At the time the site was declared surplus, the appraisal had estimated that the property could be sold for approximately $77 million. The GG+A strategy identified a specific plan for the re-use and an entitlement strategy to obtain a General Plan amendment that would break the site into three major developments plus a series of smaller parcels, the need for infrastructure, community amenities, schools and the like.
The last development on the site was completed in 2007. By then, the property had been redeveloped in over 1 million square feet of R&D space on 82.5 acres purchased by Sun Microsystems; approximately 16 acres of housing on one corner of the site built by Citation Homes; 18 acres of multi-family housing developed by E. F. Evans, and three acres of transitional housing being maintained and provided by a county agency. One hundred fifty-two acres were sold to a consortium of Centex, Shea and Lennar, who built the award-winning Rivermark residential project, Rivermark Village Shopping Center, and a hotel.
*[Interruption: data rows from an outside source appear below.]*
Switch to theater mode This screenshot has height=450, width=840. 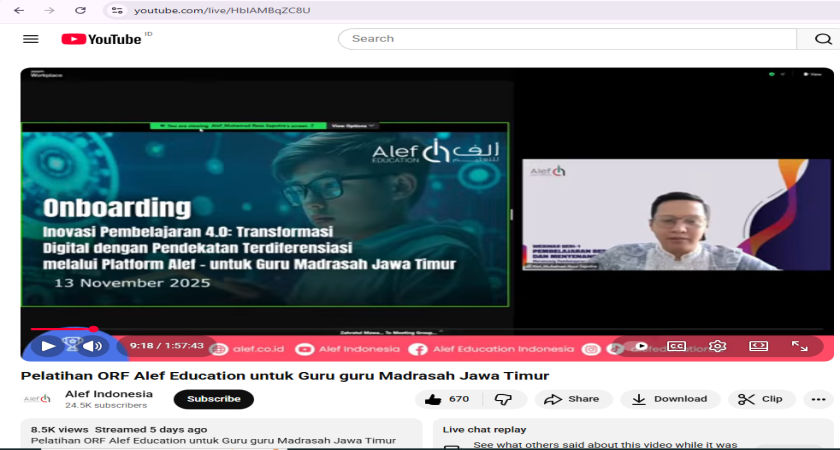758,346
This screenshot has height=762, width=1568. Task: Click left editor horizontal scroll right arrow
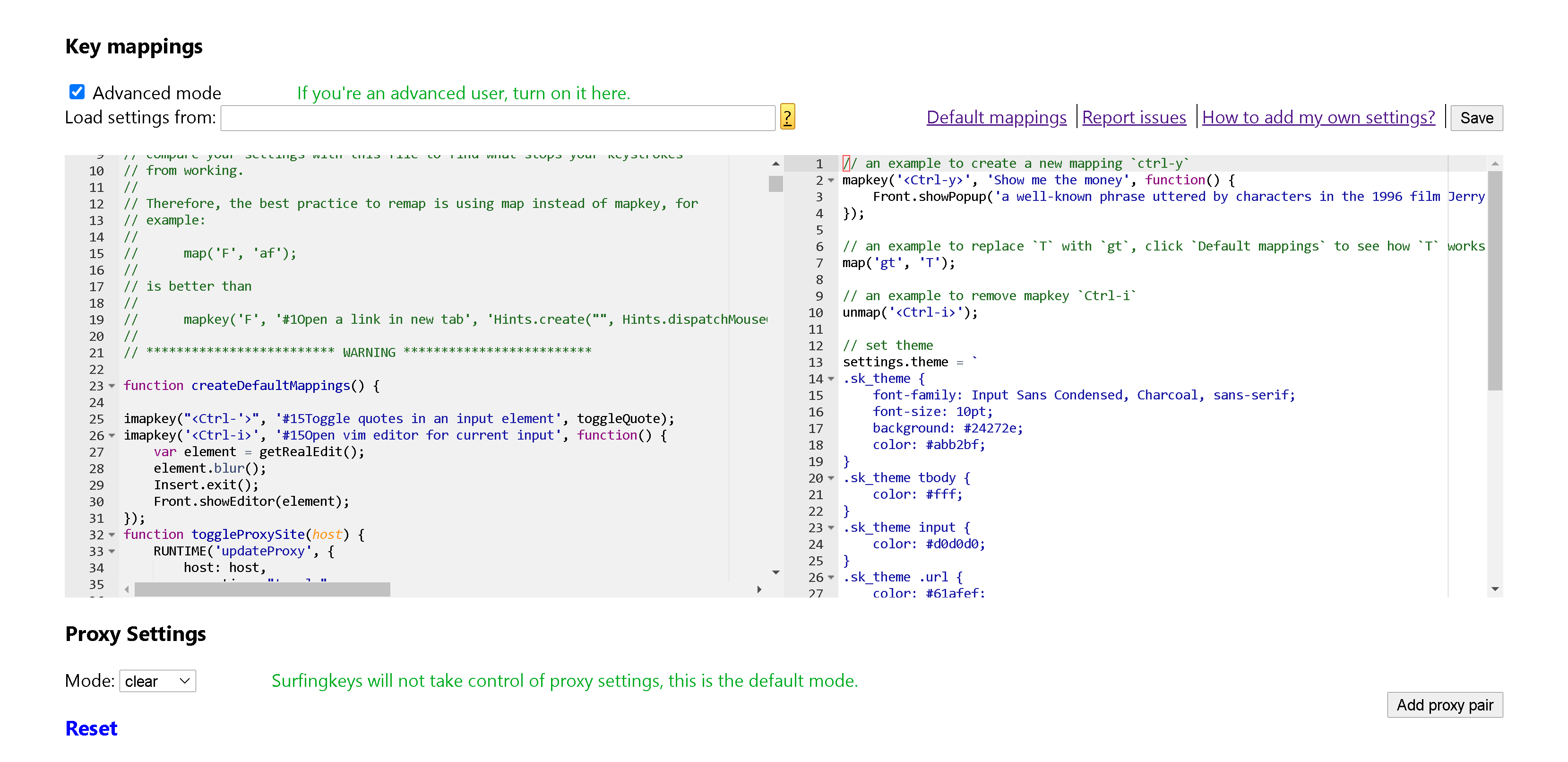(759, 589)
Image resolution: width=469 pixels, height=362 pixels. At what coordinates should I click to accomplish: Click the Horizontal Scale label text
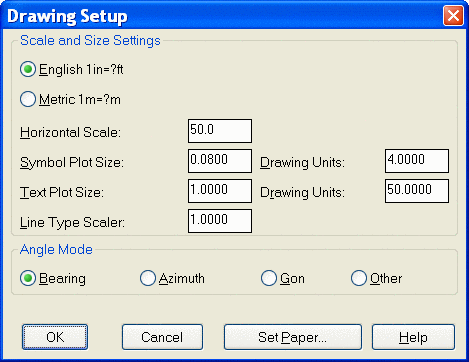pos(70,132)
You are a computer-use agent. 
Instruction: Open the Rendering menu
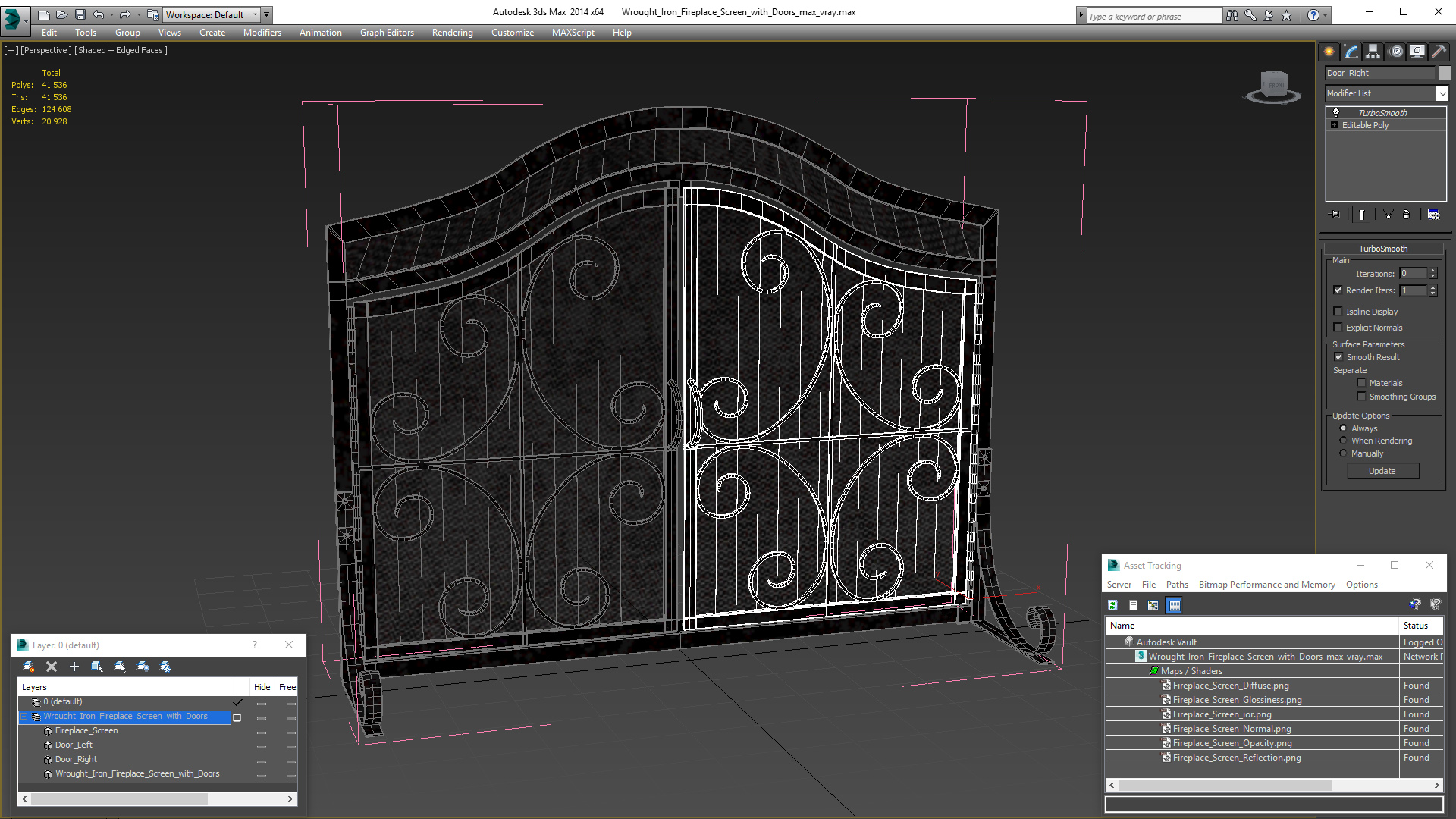(x=452, y=33)
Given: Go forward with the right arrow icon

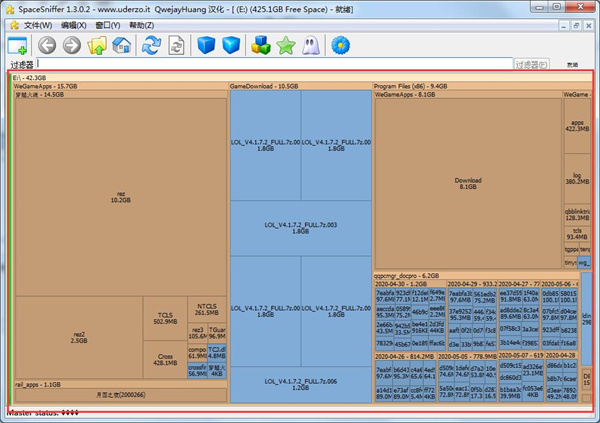Looking at the screenshot, I should click(72, 45).
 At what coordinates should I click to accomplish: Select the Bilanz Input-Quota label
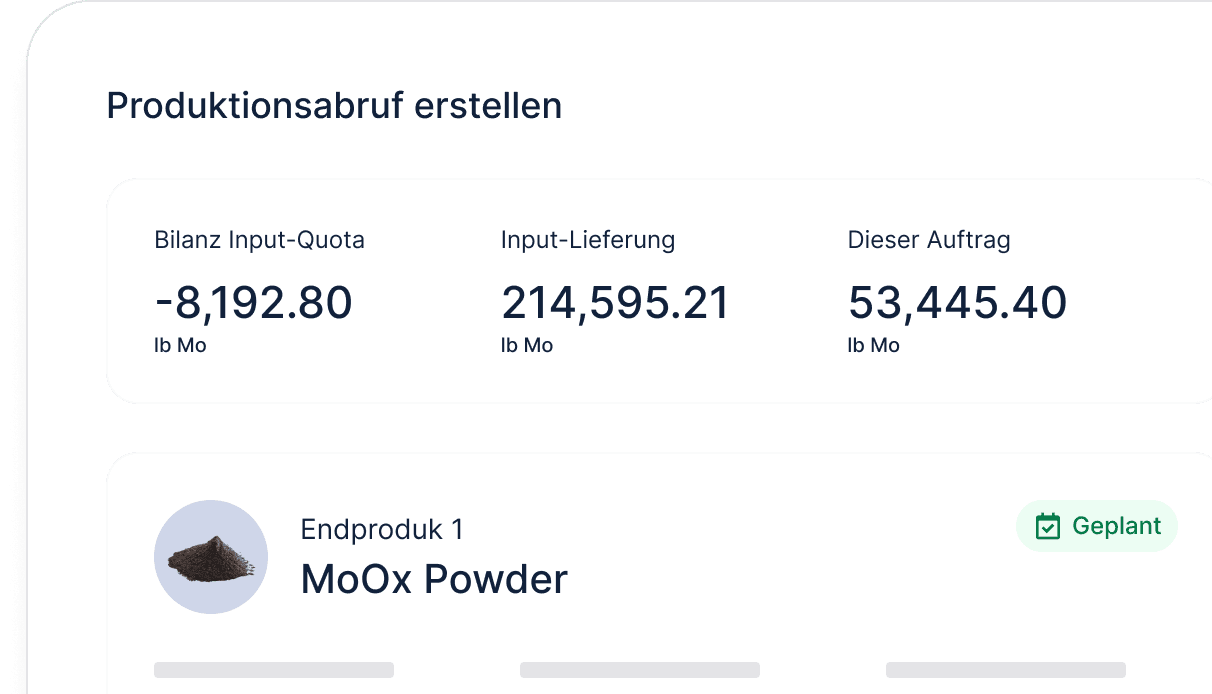pos(259,240)
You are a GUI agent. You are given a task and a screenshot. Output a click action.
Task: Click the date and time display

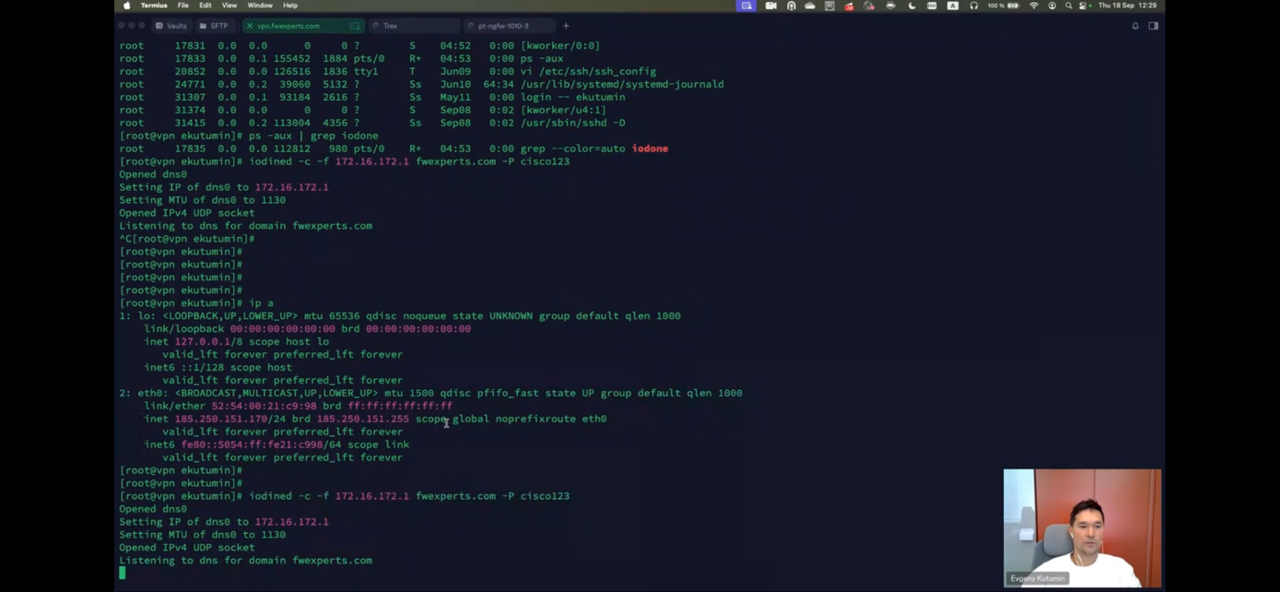pyautogui.click(x=1128, y=6)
In all, the project contained over 3,000 houses, 165,000 square feet of highly successful retail space, in addition to the Sun Microsystems headquarters and hotels. The State’s receipts for the land sold exceeded $300 million, which included $22 million of participation paid on an agreement suggested by GG+A, under which the Rivermark (CSL) group agreed to share profits over a predetermined hurdle rate with the State at the conclusion of the project.
Following the build-out of the project, the City of Santa Clara was one of only ten communities in the country to be given the All American City Award from the National Civic Legion, 2001. The mayor and council wrote to GSA, thanking the State for helping them obtain this award, and praising both the quantity and quality of the multi-award-winning mixed use community that has been built and successfully marketed on the site.